# [GOAL 1]
Rewrite the entries from the line with "You are a computer-use" to the line with "(x=56, y=47)", keeping every request, and multiply each coordinate in the answers by 2.3, rounding to whole numbers with halves going up. Omit the pictures.

HOWTO re-cap: replacing electrolytic capacitors in vintage audio equipment
Last modified: Wed Jan 3 06:38:16 2007
This information is provided here on an "as-is" basis, without any guarantee. If you don't feel confident about opening up your audio equipment and using a soldering iron, then don't do it. Simply bring your vintage audio gear to an experienced technician and have him do the work for you. All told, that might be the least expensive solution.
Also please note the following only applies to solid state audio gear. Tube gear is different. See this post by markn2wae on Audiokarma for tube advice.
Recapping: replacing electrolytic capacitors
Recapping is simply that: replacing old electrolytic capacitors with new ones. So here before:
And after recapping:
Reasons for electrolytic capacitors replacement
Simply put, the reason is that eventually after some time, electrolytic capacitors go bad:
Electrolytic capacitors age, and ultimately fail. Electrolytic capacitor failure can be catastrophic (explosion, fire, smoke, short circuit and fuse blowing) or silent (electrolyte leakage, open, ESR increase, capacitance decrease).
Electrolytic capacitors aging is accelerated by heat. Very often smoothing capacitors in power supplies are the first to fail, because of the high currents flowing through them as they charge/discharge; this in turn generates heat, which cumulated with the heat from the surrounding components, accelerates aging. Decoupling electrolytic capacitors in the power supply will also suffer from the heat of the surrounding components.
ESR increase can also degrade sound quality if the electrolytic capacitor is used for coupling or in the feedback loop in preamps, where low voltages and currents are commonplace and non-linearities are more audible. In amplifiers you should also check for electrolytics in the feedback loops. Audible hum is often a sign of a failed decoupling capacitor.
Both large and small electrolytic capacitors age and fail; do not assume that a small electrolytic capacitor cannot fail.
Service life of electrolytic capacitors
To the best of my knowledge, electrolytic capacitors have an average service life of 20 to 25 years. Note the "average" in the previous phrase: some capacitors will fail in the first year of operation, some in the second, etc. And some will keep on working even after 30 years in service.

# [GIVEN RECORDS]

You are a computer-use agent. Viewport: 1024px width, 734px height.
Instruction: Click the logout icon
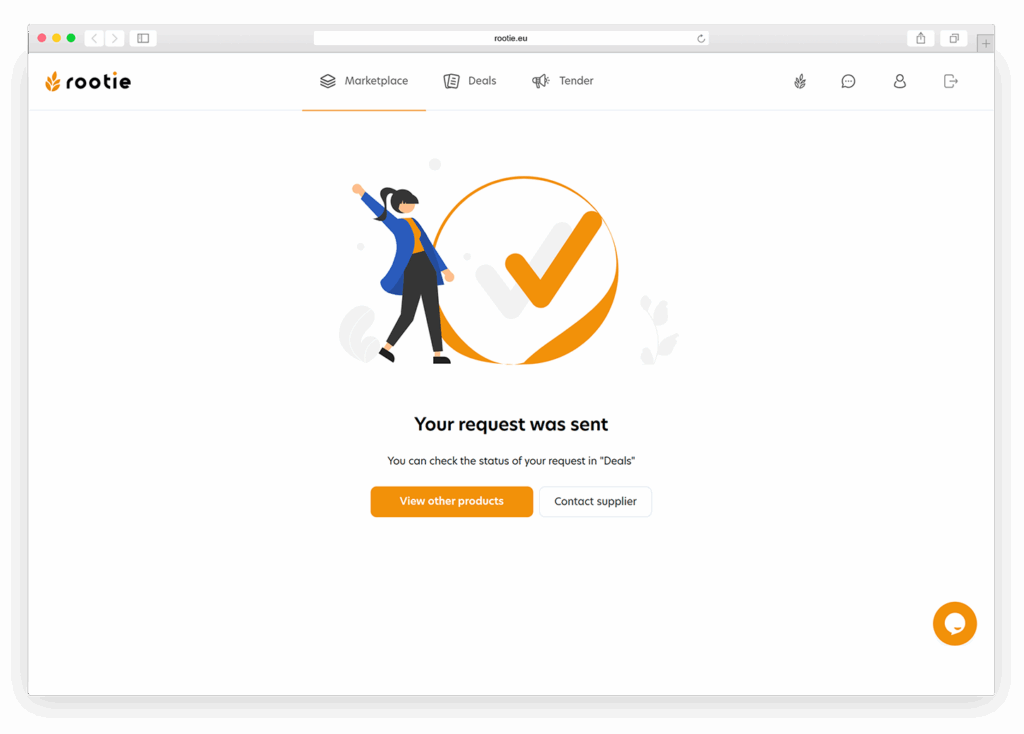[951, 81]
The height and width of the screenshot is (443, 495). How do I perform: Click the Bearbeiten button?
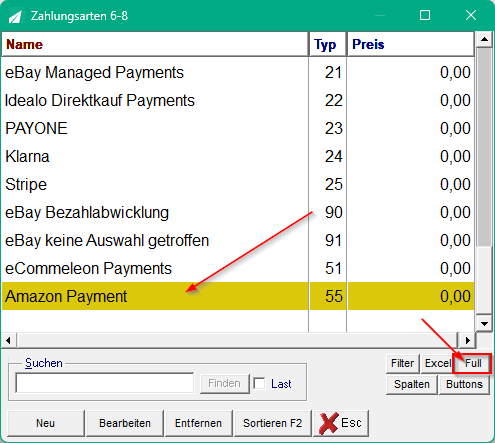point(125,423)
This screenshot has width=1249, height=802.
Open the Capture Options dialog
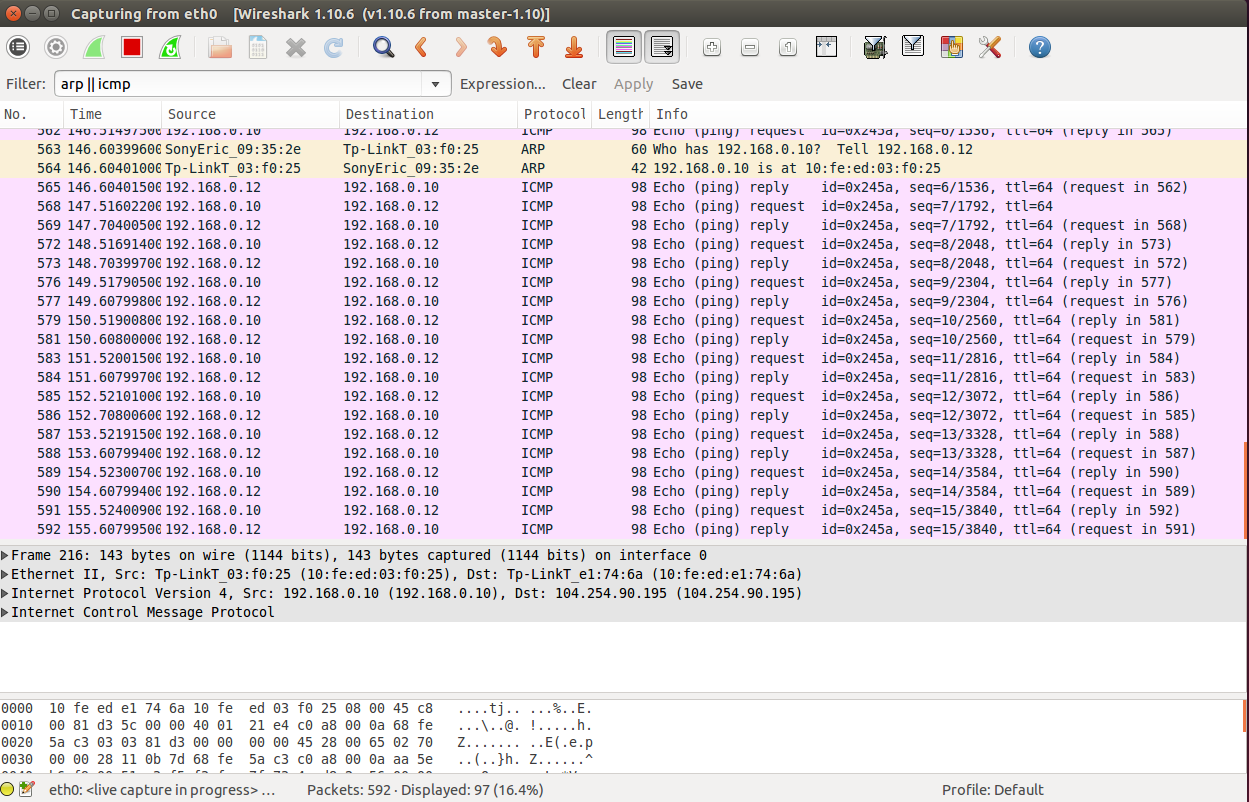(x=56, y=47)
---
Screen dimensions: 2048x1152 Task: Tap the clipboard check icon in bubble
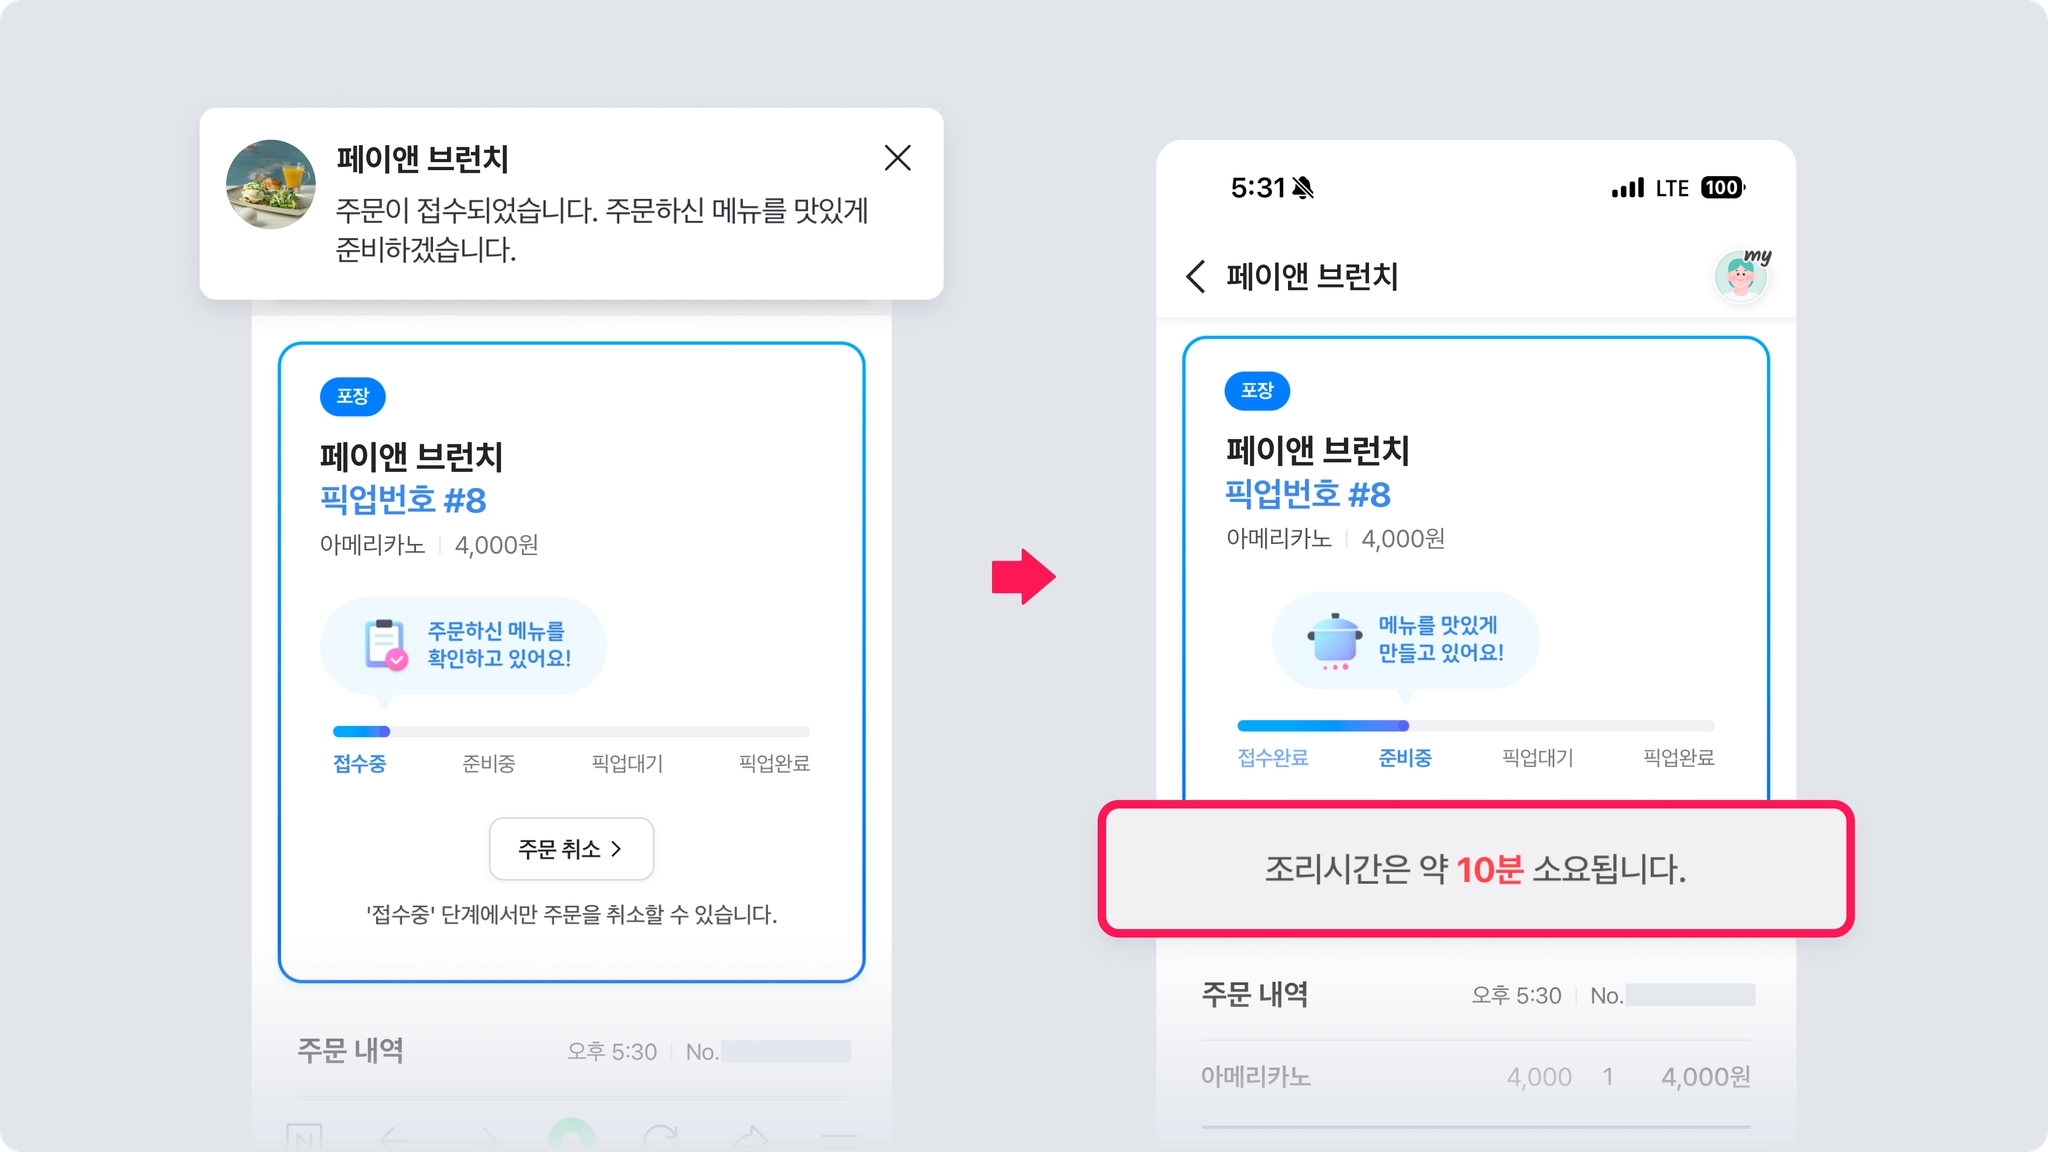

# [GOAL 2]
What average service life does the recapping text give for electrolytic capacitors?

# [EXERCISE SOLUTION 1]
You are a computer-use agent. Viewport: 1024px width, 734px height.
Instruction: Click the logout icon
[2187, 186]
The height and width of the screenshot is (443, 495). How do I perform: Click the Bearbeiten button?
point(288,973)
This screenshot has width=1249, height=802.
Open the Capture Options dialog
(x=129, y=108)

# [EXERCISE SOLUTION 2]
20 to 25 years